Alongside working with Horstman is Leah Tai, a Hydrologist with USFWS who helps monitor and work on the technical aspects of fish passage restoration. She’s on site at Dam #3 where the project is constructing a roughened channel to provide water diversion for hatchery operations. She reviews the environmental impacts and makes sure the project meets its goals for both people and wildlife. “As a Hydrologist, I think about what the stream flows are, what stream flows do we expect in the area in different times of years, and how can we make sure that whatever we design here will be stable at both high and low flows so it won’t wash out, or erode, or cause issues at the hatchery with those different stream flows,” said Tai.

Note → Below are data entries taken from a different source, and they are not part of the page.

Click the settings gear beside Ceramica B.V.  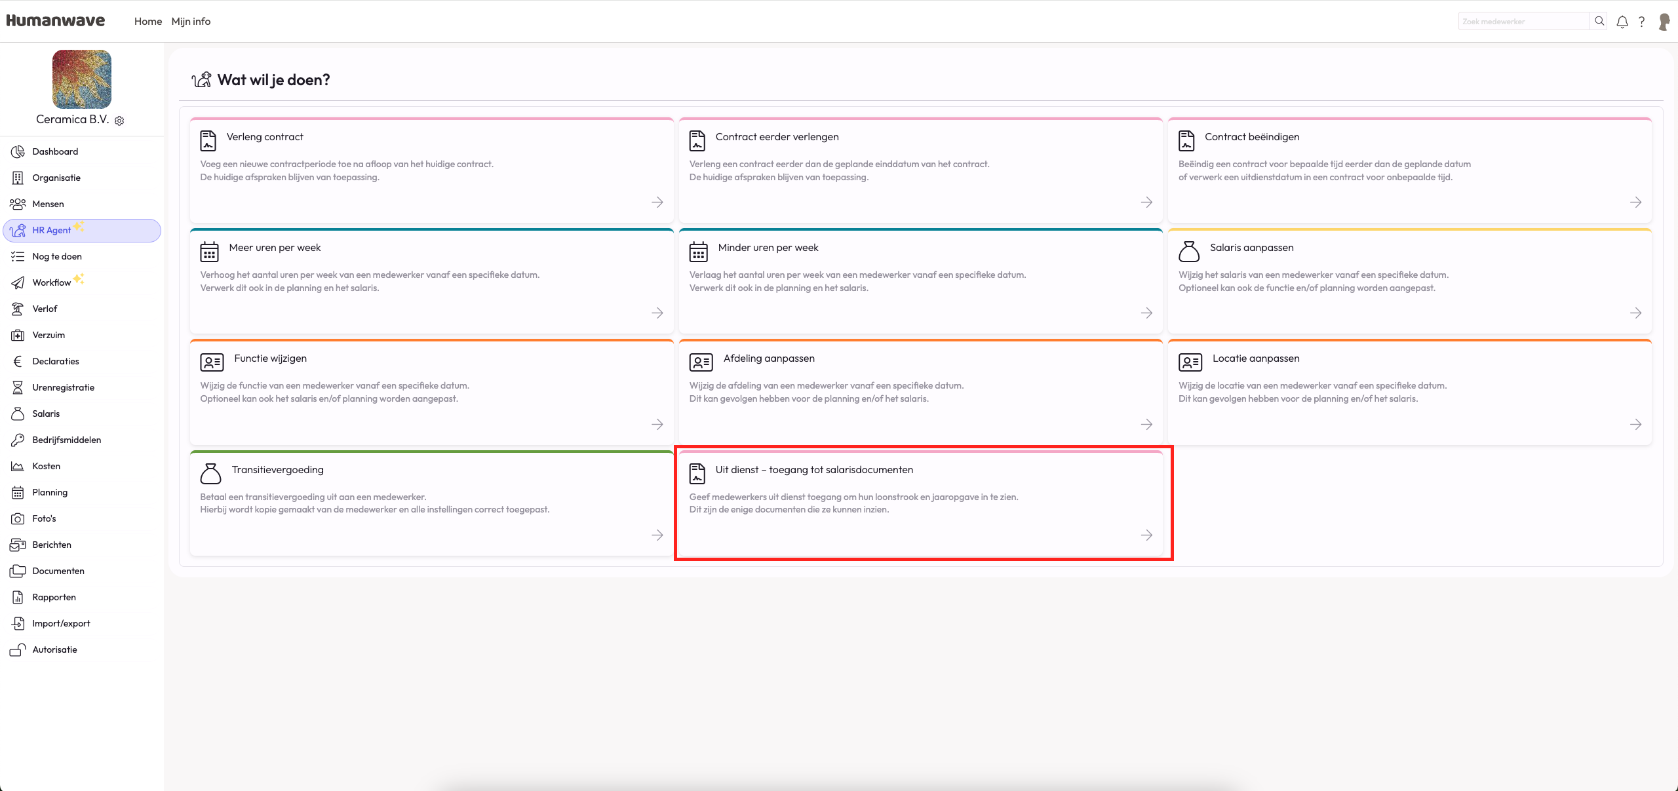119,121
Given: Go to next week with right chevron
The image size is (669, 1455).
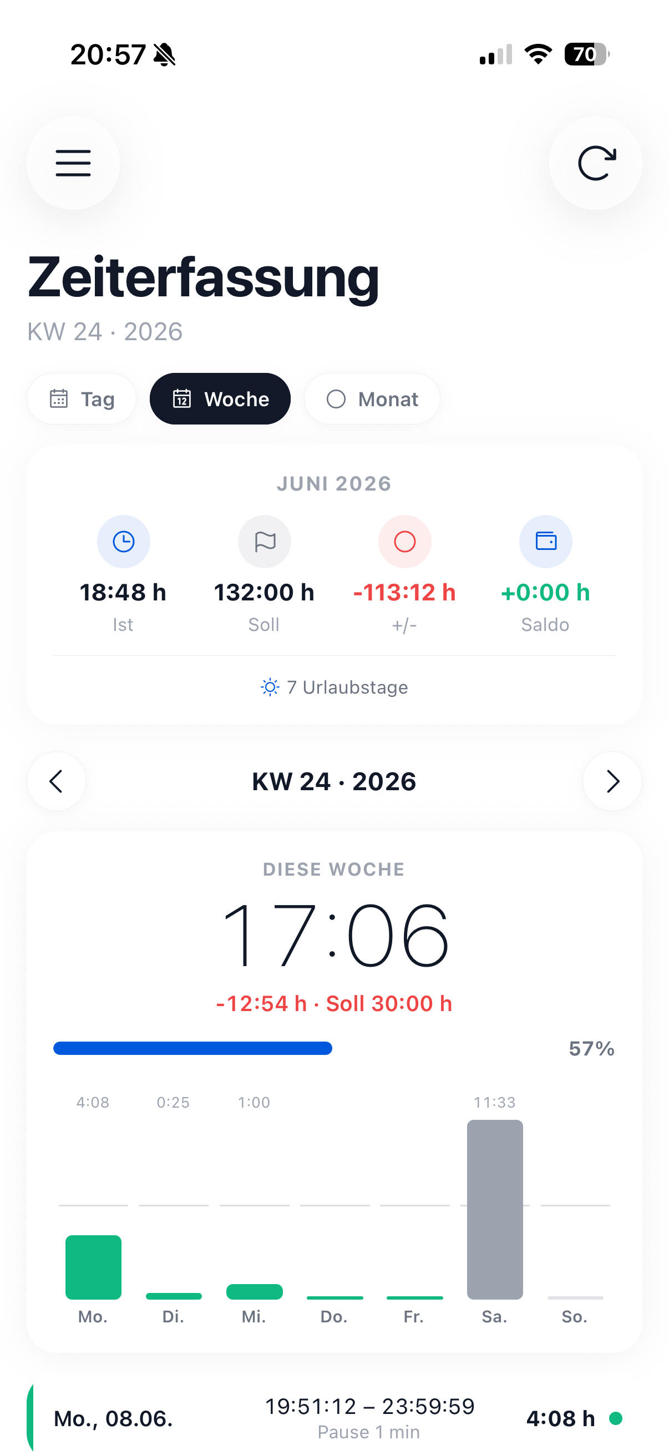Looking at the screenshot, I should point(612,781).
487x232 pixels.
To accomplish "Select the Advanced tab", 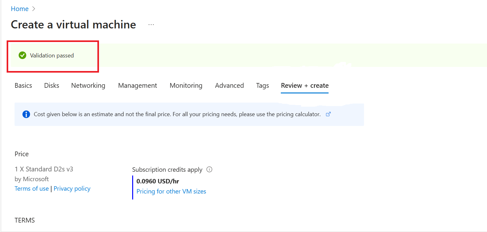I will click(229, 86).
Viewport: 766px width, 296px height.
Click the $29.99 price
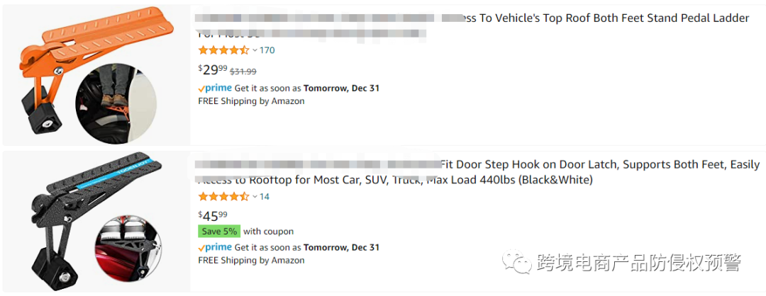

With Dam # 3 under fish passage restoration, there are plans of providing fish passage at Dam #1, the last major passage impediment in the system. Dam #1 blocks all native aquatic species movement. Pacific Lamprey which are unable to swim up the sharp edge of the dam drop off are left vulnerable to predation. As a result, minks take advantage of the trapped lamprey, a nutritious and easy source of food. With careful planning, partnerships like ODFW, USFWS, North Coast Watershed Association, Oregon Department of Transportation (ODOT), and Resources Legacy Fund made this restoration project possible for the continuing effort of creating better fish passage at this site.
Restoring better fish passage creates opportunities for fish to reproduce and gain access to new habitat. It also creates a better economic value and provides improved water quality. Partnerships like this show us how working together to restore stream connectivity can build lasting stream resilience and stronger local communities for both fish and people.